Was muss sich politisch und gesellschaftlich noch verändern, um die guten Ansätze, die es an der Universitätsmedizin Essen und einigen anderen Kliniken bereits gibt, noch breiter ausrollen zu können?

Die Versorgungsstrukturen Deutschlands bedürfen dringend einer Weiterentwicklung; Überkapazitäten, unzureichende Konzentration und Spezialisierung müssen überwunden werden; Sektorengrenzen sind noch immer ein großes Hindernis. Wir haben erhebliche Variationen bei den Dokumentationsstandards, immer wieder gibt es Versorgungsbrüche. Interoperabilität ist für alle Berufsgruppen im medizinischen Bereich wichtig, eine zielgerichtete Entwicklung kann nur gemeinsam mit allen Akteur:innen gelingen.

Nicht zuletzt ist eine Weiterentwicklung und Neuverteilung der Aufgaben- und Tätigkeitsfelder in den medizinischen Professionen notwendig – für einen geeigneten Skills-/Grade-Mix mit unterschiedlichen Aufgaben auf verschiedenen Qualifikationsstufen und der Etablierung neuer Rollen nach internationalem Vorbild.

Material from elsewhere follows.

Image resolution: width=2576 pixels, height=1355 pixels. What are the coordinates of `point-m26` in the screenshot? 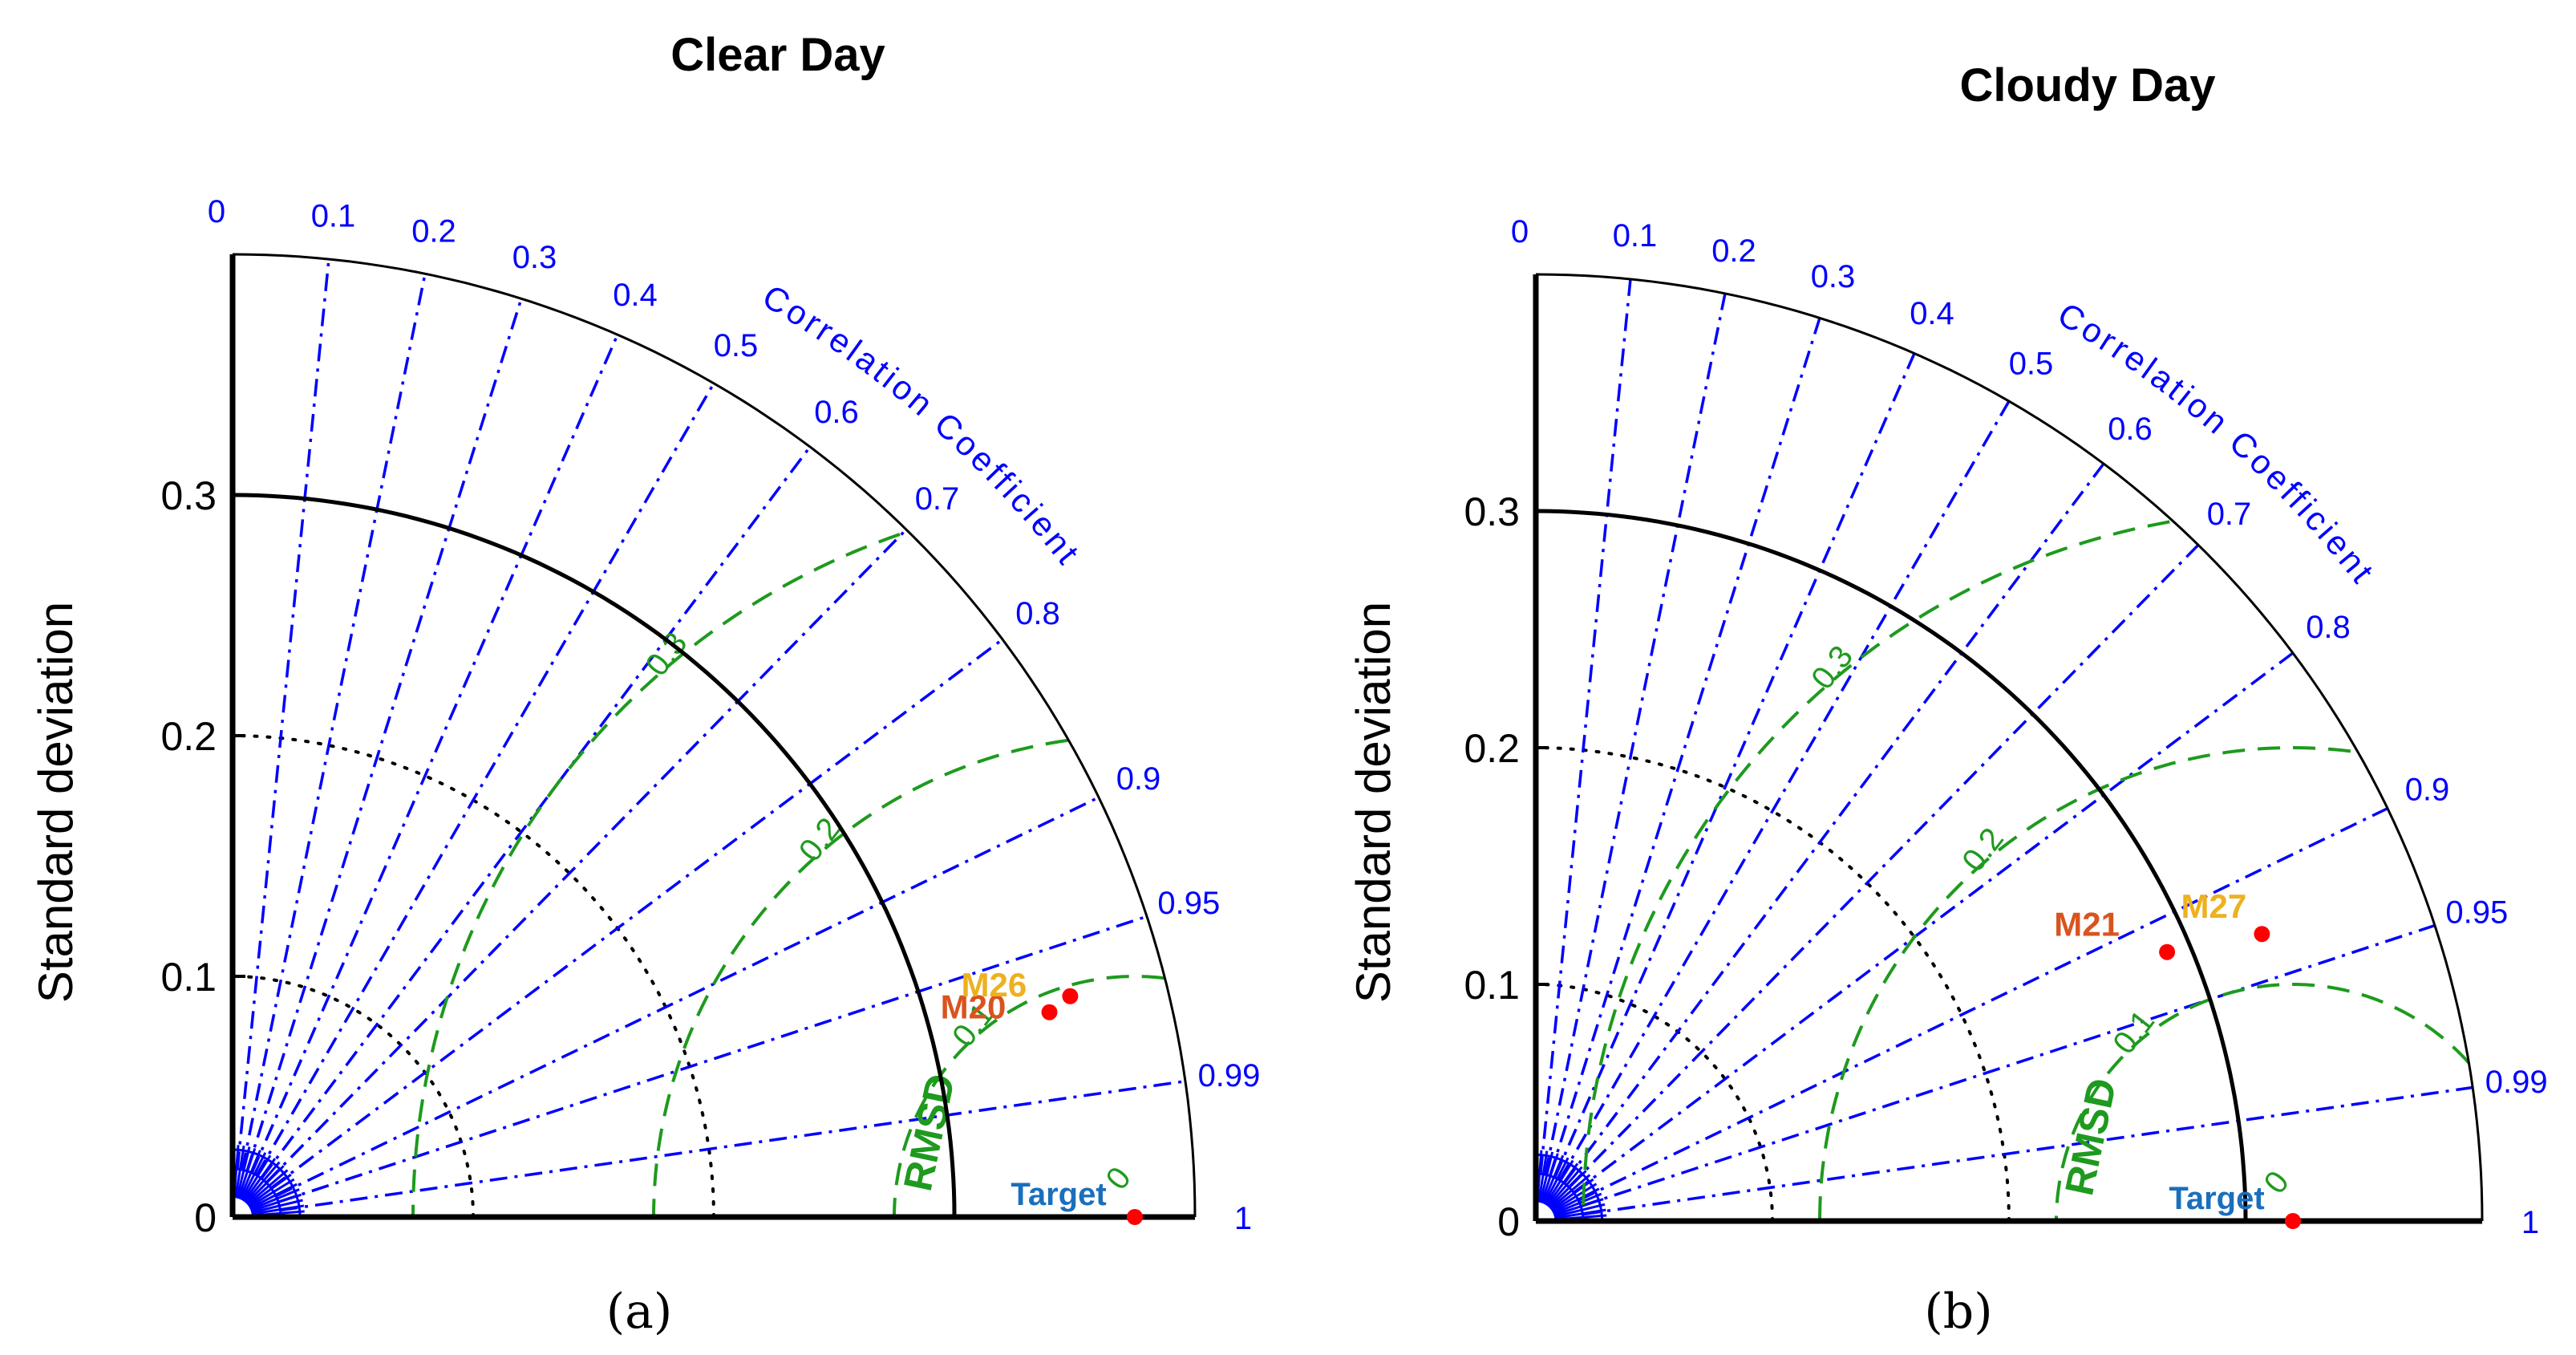 It's located at (1070, 996).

Gesundheitsfachpersonal profitiert von der Digitalisierung, sieht sich durch sie aber wandelnden Anforderungsprofilen gegenüber. Es muss daher sichergestellt werden, dass Pflegefachpersonen über die notwendigen digitalen Kompetenzen verfügen, um beispielsweise mit Gesundheitsdaten und KI-Empfehlungen kritisch reflektiert umgehen zu können. Notwendig sind Qualifizierungen und curriculare Anpassungen in allen Segmenten der Ausbildung.

Was sind Ihre persönlichen Wünsche für die Zukunft?

Mich persönlich treibt sehr an, dass wir unseren Arbeitsalltag noch stärker auf die Patient:innen ausrichten. Zukünftig muss Gesundheitspolitik vermehrt in den Fokus gerückt werden. In erster Linie geht es insbesondere um Prävention, Gesundheitskompetenz, Gesundheitsförderung und um Gesundheitsschutz mit dem Ziel, Gesundheit und Lebensqualität eines jeden Einzelnen und der Gesellschaft zu verbessern beziehungsweise zu erhalten.